Goal of the exercise — Write down exactly the lines of the listing below, beginning with the one containing "Task: Click the pink step 2 badge" and closing with the final line.

Available records —
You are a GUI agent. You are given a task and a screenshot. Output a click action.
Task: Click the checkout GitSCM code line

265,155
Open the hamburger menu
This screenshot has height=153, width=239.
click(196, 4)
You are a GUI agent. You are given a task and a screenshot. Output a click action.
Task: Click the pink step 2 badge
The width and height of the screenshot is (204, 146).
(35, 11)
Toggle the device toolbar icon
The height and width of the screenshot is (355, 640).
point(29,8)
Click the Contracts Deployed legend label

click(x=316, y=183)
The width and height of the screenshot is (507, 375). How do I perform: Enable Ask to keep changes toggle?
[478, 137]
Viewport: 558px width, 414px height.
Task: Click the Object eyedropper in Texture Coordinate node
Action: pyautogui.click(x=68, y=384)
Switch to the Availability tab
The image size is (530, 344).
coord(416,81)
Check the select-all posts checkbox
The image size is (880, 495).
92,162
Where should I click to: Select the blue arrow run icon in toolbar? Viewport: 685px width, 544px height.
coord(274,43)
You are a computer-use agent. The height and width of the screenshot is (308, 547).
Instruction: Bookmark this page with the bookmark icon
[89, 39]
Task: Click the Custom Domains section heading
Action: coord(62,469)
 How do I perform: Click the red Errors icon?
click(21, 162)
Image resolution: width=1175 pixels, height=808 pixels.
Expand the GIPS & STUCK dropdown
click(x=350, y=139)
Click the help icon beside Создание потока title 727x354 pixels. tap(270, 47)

Your solution —
Task: Click the pink step 2 badge
The width and height of the screenshot is (204, 146).
(35, 11)
Toggle the device toolbar icon
The height and width of the screenshot is (355, 640).
point(29,8)
Click the Contracts Deployed legend label

click(x=316, y=183)
The width and height of the screenshot is (507, 375). How do I perform: Enable Ask to keep changes toggle?
[478, 137]
Viewport: 558px width, 414px height.
Task: Click the Object eyedropper in Texture Coordinate node
Action: pyautogui.click(x=68, y=384)
Switch to the Availability tab
The image size is (530, 344).
coord(416,81)
Check the select-all posts checkbox
The image size is (880, 495).
92,162
Where should I click to: Select the blue arrow run icon in toolbar? Viewport: 685px width, 544px height.
coord(274,43)
You are a computer-use agent. The height and width of the screenshot is (308, 547).
Instruction: Bookmark this page with the bookmark icon
[89, 39]
Task: Click the Custom Domains section heading
Action: coord(62,469)
 How do I perform: Click the red Errors icon?
click(21, 162)
Image resolution: width=1175 pixels, height=808 pixels.
Expand the GIPS & STUCK dropdown
click(x=350, y=139)
Click the help icon beside Создание потока title 727x354 pixels. tap(270, 47)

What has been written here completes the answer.